Retype exactly the lines that run from the line with "Click the Total amount of ₹18.00" to the final line of the entries, keeping both ends and nothing else.
### Record set ###
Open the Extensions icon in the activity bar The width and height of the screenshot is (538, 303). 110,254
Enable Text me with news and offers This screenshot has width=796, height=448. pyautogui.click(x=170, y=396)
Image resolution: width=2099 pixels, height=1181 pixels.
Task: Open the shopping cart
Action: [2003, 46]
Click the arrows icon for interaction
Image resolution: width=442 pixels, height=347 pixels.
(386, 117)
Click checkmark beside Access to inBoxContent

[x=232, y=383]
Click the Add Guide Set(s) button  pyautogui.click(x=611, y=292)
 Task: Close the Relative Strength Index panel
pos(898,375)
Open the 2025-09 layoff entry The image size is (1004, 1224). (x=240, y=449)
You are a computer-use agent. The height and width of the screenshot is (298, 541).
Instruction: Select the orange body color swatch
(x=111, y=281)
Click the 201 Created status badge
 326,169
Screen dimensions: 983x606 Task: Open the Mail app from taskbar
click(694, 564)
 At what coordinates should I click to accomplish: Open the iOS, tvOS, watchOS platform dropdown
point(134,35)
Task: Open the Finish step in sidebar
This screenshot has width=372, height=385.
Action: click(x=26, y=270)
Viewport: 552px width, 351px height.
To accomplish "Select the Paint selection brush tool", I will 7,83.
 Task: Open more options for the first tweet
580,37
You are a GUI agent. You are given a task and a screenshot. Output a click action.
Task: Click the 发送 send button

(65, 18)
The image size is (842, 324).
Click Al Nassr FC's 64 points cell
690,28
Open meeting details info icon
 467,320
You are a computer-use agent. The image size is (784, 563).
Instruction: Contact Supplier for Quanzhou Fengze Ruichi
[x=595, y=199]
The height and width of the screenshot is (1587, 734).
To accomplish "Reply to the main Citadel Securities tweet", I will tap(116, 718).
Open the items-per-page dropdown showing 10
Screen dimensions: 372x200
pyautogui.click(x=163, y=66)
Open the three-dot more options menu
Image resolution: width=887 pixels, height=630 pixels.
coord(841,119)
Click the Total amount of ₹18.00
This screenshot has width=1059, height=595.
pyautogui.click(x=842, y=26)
###
## Result of the exercise:
Click the Total amount of ₹18.00
This screenshot has width=1059, height=595.
pyautogui.click(x=842, y=26)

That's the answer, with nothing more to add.